EXERCISE OBJECTIVE = Scan the records below for the string "taskbar" and return every line where it appears.
=== Section Start ===
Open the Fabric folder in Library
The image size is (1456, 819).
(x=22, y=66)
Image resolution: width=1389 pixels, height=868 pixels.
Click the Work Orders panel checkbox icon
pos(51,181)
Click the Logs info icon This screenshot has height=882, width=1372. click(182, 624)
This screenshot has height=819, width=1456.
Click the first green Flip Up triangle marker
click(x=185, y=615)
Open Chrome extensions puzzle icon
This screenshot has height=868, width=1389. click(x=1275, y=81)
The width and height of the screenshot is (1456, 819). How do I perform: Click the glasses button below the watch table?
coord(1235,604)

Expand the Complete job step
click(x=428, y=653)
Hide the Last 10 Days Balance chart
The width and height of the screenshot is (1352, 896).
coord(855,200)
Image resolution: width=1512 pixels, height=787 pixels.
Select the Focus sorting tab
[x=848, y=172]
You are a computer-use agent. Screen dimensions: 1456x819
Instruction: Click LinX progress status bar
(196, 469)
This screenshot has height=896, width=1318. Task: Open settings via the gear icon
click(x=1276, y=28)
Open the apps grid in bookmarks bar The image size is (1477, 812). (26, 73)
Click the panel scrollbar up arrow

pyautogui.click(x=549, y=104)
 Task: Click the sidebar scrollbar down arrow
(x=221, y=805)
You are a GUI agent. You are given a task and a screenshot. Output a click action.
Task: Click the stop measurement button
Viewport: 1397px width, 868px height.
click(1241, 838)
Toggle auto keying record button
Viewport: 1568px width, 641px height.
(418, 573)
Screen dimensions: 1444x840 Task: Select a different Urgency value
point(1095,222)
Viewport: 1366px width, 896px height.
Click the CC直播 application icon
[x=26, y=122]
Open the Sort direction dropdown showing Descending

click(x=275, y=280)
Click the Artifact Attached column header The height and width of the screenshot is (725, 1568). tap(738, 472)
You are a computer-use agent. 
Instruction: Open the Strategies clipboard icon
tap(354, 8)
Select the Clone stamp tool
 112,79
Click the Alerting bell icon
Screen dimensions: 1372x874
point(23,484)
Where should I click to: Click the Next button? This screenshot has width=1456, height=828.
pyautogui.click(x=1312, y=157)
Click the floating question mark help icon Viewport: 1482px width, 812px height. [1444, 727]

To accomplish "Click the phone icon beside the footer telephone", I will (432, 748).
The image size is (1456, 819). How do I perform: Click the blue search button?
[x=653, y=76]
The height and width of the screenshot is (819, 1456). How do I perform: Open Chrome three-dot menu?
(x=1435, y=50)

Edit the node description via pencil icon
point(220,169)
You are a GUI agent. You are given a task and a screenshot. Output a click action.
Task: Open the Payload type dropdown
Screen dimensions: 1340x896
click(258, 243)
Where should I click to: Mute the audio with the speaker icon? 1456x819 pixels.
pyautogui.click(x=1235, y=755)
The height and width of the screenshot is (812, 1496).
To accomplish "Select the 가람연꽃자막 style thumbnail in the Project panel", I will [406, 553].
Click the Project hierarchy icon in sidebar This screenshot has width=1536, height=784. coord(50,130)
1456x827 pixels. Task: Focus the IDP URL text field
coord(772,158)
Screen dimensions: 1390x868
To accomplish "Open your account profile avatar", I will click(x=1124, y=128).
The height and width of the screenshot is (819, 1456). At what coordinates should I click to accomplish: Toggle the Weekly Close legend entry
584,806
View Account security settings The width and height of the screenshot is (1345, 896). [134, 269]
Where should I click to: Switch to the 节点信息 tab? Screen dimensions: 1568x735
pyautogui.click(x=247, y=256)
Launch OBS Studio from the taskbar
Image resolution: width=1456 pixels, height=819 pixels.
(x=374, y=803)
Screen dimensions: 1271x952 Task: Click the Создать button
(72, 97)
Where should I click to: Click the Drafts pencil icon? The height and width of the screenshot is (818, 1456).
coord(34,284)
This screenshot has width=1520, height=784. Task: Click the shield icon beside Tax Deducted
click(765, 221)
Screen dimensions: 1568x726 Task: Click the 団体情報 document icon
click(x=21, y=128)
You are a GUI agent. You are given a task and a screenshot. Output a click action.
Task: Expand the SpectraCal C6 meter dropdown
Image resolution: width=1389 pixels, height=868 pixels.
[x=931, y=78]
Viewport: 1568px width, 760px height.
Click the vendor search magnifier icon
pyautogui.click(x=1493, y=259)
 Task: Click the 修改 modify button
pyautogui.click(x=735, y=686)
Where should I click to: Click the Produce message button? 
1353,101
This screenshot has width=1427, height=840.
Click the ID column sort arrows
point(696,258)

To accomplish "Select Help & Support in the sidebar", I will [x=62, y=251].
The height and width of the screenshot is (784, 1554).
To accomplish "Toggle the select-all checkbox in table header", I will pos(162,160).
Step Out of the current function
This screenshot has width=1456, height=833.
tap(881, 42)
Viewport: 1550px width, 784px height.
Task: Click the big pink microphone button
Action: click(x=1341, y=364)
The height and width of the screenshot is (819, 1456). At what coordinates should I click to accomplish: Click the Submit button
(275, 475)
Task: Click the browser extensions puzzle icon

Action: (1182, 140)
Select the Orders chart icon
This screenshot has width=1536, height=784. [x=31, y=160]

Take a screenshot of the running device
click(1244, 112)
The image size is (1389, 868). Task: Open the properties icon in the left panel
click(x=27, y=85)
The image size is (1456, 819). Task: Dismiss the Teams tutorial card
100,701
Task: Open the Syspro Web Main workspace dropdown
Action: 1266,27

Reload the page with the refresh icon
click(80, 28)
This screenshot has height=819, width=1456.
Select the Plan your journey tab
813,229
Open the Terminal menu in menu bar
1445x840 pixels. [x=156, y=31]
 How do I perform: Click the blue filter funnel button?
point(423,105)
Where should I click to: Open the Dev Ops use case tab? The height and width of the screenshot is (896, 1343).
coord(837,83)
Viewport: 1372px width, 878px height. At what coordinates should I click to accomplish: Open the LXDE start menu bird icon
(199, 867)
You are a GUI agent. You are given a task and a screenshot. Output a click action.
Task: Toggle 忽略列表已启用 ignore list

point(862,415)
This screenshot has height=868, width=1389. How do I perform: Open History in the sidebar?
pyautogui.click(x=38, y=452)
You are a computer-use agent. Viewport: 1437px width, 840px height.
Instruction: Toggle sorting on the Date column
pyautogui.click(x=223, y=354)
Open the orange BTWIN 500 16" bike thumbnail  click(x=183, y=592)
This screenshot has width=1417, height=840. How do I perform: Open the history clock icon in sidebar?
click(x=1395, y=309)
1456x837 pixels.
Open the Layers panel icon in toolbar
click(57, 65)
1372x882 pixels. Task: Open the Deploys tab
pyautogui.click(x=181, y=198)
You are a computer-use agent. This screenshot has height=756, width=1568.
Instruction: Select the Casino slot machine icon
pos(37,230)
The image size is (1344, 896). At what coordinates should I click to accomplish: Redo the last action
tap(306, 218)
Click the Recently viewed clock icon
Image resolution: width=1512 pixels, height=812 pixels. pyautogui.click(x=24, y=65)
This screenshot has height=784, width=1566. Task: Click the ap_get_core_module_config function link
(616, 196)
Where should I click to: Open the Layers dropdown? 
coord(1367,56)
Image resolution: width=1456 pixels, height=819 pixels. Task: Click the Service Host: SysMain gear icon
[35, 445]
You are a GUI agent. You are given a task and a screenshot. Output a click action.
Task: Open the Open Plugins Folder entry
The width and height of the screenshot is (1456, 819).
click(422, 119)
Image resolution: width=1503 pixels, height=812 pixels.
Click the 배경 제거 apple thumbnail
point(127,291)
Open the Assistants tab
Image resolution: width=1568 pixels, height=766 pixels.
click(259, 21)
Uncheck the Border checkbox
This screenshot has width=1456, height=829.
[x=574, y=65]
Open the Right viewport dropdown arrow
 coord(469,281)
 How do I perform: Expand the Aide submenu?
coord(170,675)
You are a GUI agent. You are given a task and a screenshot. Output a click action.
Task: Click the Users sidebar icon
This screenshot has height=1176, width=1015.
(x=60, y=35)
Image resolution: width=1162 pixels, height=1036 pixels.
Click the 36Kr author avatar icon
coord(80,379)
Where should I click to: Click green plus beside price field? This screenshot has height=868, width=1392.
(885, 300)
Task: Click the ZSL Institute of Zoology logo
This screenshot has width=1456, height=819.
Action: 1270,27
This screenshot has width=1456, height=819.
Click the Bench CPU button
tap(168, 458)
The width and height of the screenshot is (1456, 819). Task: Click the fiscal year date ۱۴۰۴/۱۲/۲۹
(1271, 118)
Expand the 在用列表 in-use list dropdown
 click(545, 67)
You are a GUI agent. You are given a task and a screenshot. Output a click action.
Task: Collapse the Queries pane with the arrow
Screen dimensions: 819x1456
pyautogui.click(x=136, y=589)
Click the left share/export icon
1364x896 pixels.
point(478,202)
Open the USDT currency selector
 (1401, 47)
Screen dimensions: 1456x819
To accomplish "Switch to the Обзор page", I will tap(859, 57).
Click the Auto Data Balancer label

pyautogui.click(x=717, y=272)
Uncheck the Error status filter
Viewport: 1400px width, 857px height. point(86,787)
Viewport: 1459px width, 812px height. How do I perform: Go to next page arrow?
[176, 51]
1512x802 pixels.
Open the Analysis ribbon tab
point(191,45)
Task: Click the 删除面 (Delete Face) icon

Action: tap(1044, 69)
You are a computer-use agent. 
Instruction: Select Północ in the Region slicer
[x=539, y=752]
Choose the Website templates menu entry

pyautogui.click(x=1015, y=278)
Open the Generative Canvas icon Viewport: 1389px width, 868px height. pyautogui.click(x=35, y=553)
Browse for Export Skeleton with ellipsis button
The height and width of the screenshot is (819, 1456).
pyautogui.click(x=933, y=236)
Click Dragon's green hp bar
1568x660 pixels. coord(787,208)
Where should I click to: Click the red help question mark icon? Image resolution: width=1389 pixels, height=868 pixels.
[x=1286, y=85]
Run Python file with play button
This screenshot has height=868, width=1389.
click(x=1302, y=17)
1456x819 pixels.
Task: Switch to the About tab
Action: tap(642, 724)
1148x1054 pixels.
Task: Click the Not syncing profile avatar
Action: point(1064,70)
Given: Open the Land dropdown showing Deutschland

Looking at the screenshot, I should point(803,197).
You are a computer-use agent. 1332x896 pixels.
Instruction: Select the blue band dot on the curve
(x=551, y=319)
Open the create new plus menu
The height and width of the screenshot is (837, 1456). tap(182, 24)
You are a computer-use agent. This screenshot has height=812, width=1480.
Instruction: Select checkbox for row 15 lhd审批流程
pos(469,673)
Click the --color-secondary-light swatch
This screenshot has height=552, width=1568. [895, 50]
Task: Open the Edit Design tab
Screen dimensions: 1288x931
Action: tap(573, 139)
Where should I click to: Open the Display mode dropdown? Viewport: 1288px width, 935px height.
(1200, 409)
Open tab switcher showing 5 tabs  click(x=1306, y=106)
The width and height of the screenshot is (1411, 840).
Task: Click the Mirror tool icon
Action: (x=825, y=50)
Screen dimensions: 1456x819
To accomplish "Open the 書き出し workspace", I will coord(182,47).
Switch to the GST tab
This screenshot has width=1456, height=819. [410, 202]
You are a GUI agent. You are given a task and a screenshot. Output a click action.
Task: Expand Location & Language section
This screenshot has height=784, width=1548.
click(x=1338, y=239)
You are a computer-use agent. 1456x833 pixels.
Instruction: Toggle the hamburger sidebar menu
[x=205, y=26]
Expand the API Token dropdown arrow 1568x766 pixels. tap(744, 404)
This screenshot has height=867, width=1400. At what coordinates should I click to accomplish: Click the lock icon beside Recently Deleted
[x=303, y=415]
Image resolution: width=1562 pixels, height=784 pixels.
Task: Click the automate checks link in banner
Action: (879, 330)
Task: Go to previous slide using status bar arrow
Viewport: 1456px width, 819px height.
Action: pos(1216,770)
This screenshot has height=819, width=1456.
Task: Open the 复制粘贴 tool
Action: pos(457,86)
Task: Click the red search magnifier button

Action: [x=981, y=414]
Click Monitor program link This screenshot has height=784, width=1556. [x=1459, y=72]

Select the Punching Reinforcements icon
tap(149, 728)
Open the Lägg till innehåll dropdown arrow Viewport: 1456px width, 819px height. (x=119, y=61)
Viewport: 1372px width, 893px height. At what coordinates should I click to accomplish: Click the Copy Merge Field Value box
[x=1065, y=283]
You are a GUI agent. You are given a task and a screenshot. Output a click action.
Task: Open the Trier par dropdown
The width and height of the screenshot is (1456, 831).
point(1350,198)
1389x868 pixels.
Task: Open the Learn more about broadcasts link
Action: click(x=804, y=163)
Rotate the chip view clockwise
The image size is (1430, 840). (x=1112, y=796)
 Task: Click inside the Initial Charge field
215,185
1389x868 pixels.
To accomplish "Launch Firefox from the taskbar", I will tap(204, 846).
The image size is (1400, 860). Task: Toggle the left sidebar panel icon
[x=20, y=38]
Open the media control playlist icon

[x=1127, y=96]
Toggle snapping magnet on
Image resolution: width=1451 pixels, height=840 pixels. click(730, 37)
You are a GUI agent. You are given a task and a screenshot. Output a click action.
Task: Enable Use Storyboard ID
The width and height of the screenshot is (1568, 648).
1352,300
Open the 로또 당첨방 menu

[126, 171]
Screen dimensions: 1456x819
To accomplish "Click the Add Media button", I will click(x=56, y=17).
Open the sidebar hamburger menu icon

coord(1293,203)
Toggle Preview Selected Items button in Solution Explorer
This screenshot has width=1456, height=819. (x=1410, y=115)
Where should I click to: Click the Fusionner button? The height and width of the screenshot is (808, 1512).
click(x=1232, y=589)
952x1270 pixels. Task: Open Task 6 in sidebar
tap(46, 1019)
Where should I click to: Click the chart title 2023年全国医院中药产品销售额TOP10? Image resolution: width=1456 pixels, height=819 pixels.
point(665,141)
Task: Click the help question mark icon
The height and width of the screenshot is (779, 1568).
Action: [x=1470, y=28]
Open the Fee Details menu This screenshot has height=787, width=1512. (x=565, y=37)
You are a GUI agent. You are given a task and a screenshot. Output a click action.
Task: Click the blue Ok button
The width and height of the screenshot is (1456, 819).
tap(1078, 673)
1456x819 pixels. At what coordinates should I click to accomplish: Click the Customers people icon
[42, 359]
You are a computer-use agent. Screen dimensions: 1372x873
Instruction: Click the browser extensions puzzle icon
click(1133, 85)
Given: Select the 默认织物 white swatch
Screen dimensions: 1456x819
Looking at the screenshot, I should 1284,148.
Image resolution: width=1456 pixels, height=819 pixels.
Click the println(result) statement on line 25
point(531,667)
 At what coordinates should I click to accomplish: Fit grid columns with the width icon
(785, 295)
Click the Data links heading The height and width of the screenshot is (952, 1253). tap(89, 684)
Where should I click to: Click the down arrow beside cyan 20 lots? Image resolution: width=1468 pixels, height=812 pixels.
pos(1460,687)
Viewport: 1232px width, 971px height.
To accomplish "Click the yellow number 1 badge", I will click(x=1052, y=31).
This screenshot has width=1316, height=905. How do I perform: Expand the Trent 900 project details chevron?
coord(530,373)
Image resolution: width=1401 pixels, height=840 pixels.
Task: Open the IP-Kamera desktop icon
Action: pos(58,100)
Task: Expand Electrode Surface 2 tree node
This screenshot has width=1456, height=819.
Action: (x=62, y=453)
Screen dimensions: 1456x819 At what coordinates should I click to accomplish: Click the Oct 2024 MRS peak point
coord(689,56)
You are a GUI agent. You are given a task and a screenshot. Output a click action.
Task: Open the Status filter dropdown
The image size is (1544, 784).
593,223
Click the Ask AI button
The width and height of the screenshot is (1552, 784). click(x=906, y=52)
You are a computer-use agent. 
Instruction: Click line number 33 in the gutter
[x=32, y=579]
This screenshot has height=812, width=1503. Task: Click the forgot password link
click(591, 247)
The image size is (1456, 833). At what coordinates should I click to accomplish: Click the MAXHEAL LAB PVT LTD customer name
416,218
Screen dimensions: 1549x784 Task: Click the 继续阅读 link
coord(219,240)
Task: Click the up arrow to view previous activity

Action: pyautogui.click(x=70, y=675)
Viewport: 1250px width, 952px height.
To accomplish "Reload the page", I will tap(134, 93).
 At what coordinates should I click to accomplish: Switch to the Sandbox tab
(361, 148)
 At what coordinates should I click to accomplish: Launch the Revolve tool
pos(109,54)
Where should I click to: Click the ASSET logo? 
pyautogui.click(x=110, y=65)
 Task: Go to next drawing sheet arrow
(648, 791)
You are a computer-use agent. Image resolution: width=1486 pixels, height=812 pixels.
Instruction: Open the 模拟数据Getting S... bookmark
=== Section End ===
ANSWER TO THE EXERCISE =
Launch OBS Studio from the taskbar
To accomplish "Launch Firefox from the taskbar", I will tap(204, 846).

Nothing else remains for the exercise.